And sometimes its more. Sometimes there's a message that an author wants to send. One of the questions that I usually end up exploring in my novels is balancing responsibility and personal choice. Nathan Burgoine often explores the concept of chosen family in his stories. Lucy Farago looks at the implications of keeping secrets and the consequences of telling the truth. Sherrilyn Kenyon usually deals with the aftermath and recovery from abuse.
Finding the thread that runs through your story can be a big part of finding your voice as an author. And it can also help to guide you through some of the pitfalls.
The #OwnVoices movement is getting stronger (as it should) but it means that an author writing outside of his/her own personal experience is more likely to face challenges. Research is important but it's only part of the work.

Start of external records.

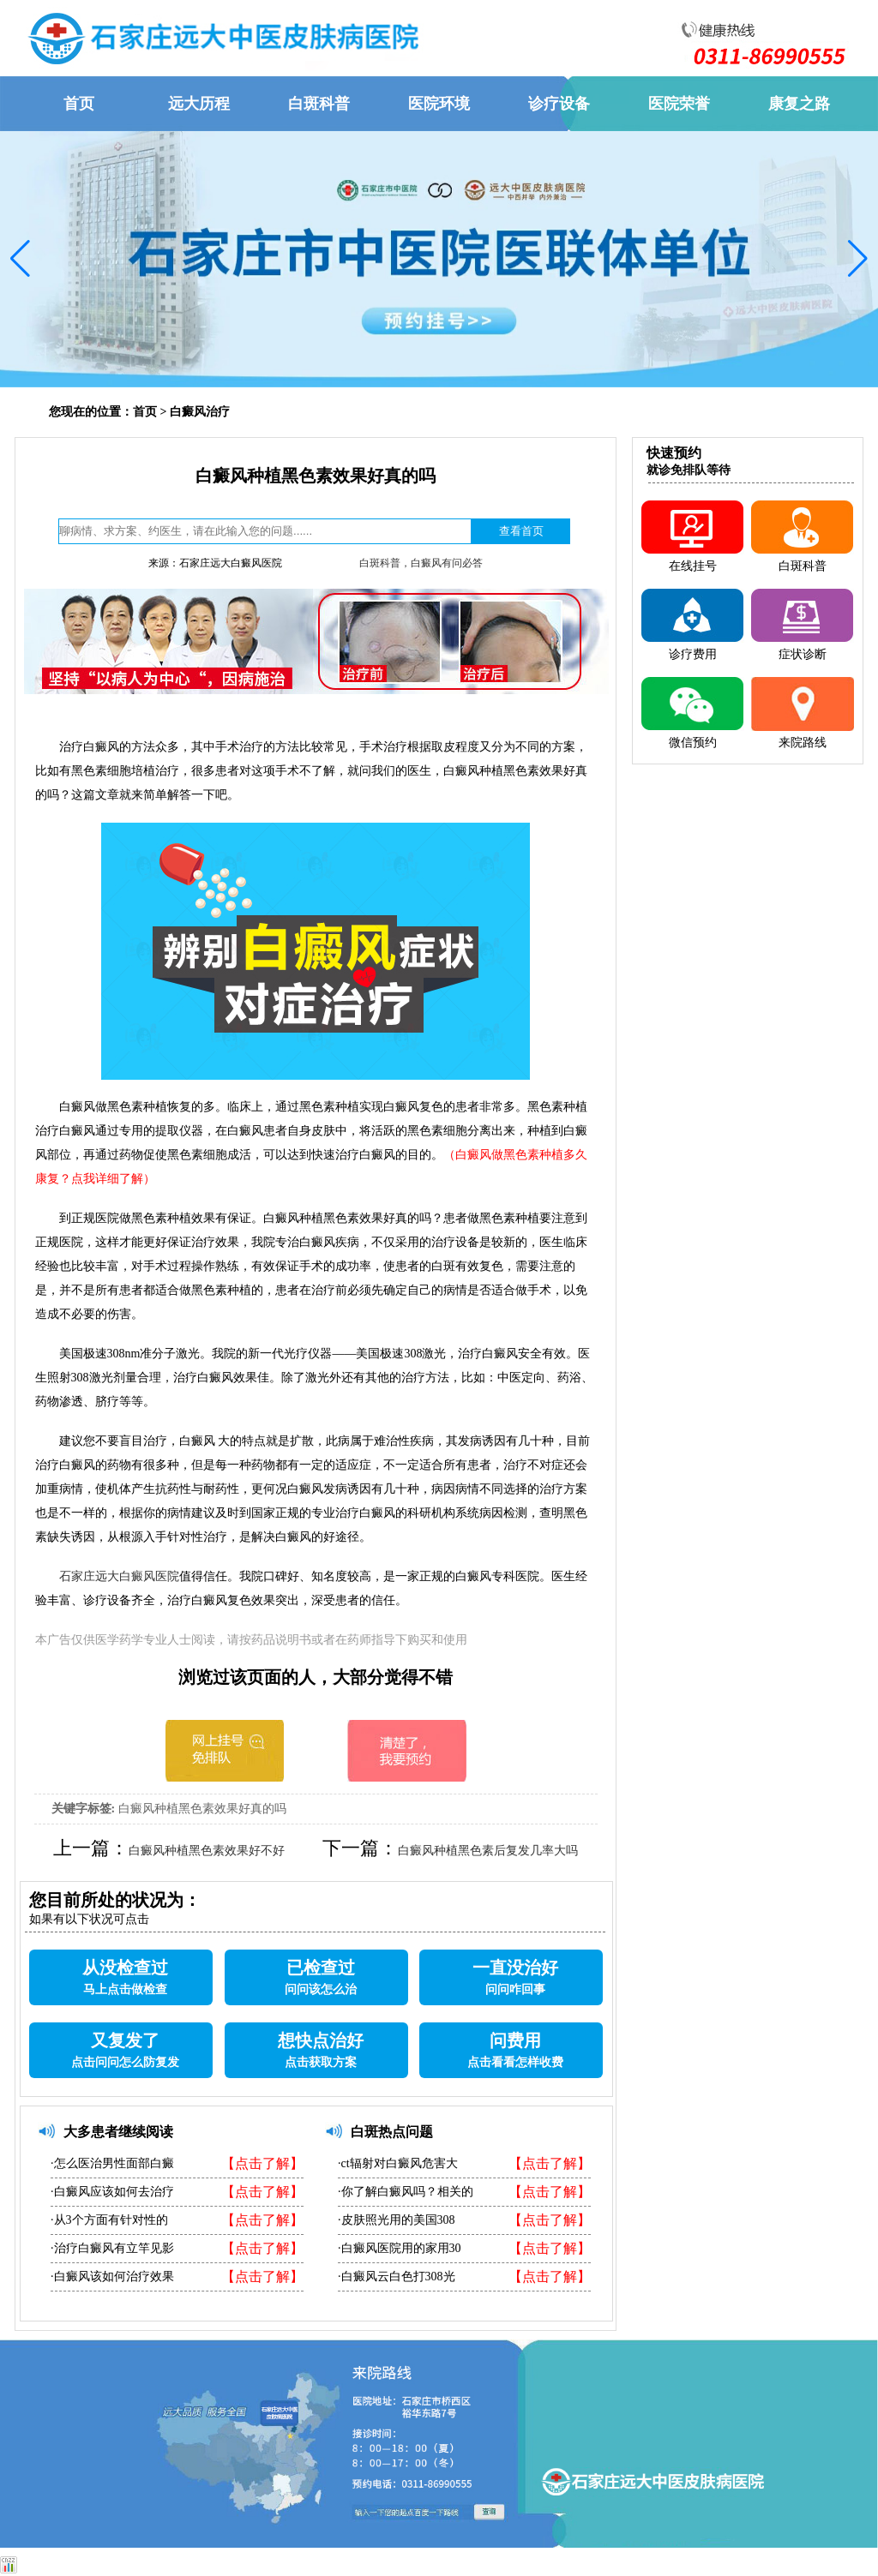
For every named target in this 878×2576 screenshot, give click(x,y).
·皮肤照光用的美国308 (396, 2220)
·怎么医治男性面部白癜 (112, 2163)
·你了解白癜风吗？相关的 (405, 2191)
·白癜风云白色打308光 (396, 2276)
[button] (20, 259)
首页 (145, 411)
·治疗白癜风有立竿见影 (112, 2248)
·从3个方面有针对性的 (109, 2220)
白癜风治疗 (200, 411)
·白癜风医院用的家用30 (399, 2248)
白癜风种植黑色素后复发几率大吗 (488, 1850)
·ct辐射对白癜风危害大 (398, 2163)
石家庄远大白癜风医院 (119, 1576)
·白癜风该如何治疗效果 (112, 2276)
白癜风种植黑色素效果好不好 (207, 1850)
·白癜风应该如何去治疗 (112, 2191)
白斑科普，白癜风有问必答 (421, 563)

The other part was summed up very eloquently in Nathan Burgoine's post on the Spoonie Author Network: Why You? Before deciding to tell a story which isn't your own, take the time to think about why you want to do so.
I struggled with this decision for Metamorphosis and Judgment, both of which have Native American main characters. I knew I wanted to place the stories in an isolated community up North and the vast majority of the population up there is native. To have non-native characters felt like whitewashing but at the same time, I knew I was going to have to be very careful and make sure I did my homework. But it was critical to the story that I wanted to tell about those who can't hide from prejudice (in my case, people with visible signs of their talents). So I've done my best to represent them in a respectful and accurate way.
But I think the message behind the story is important to find out even if an author isn't treading on OwnVoices territory. Why do you want to tell this story? What is the one piece that could never be compromised on, that would gut the whole reason why the story needs to be told in the first place?
When you know the answer to that question, then you'll be able to craft something more powerful than you can imagine.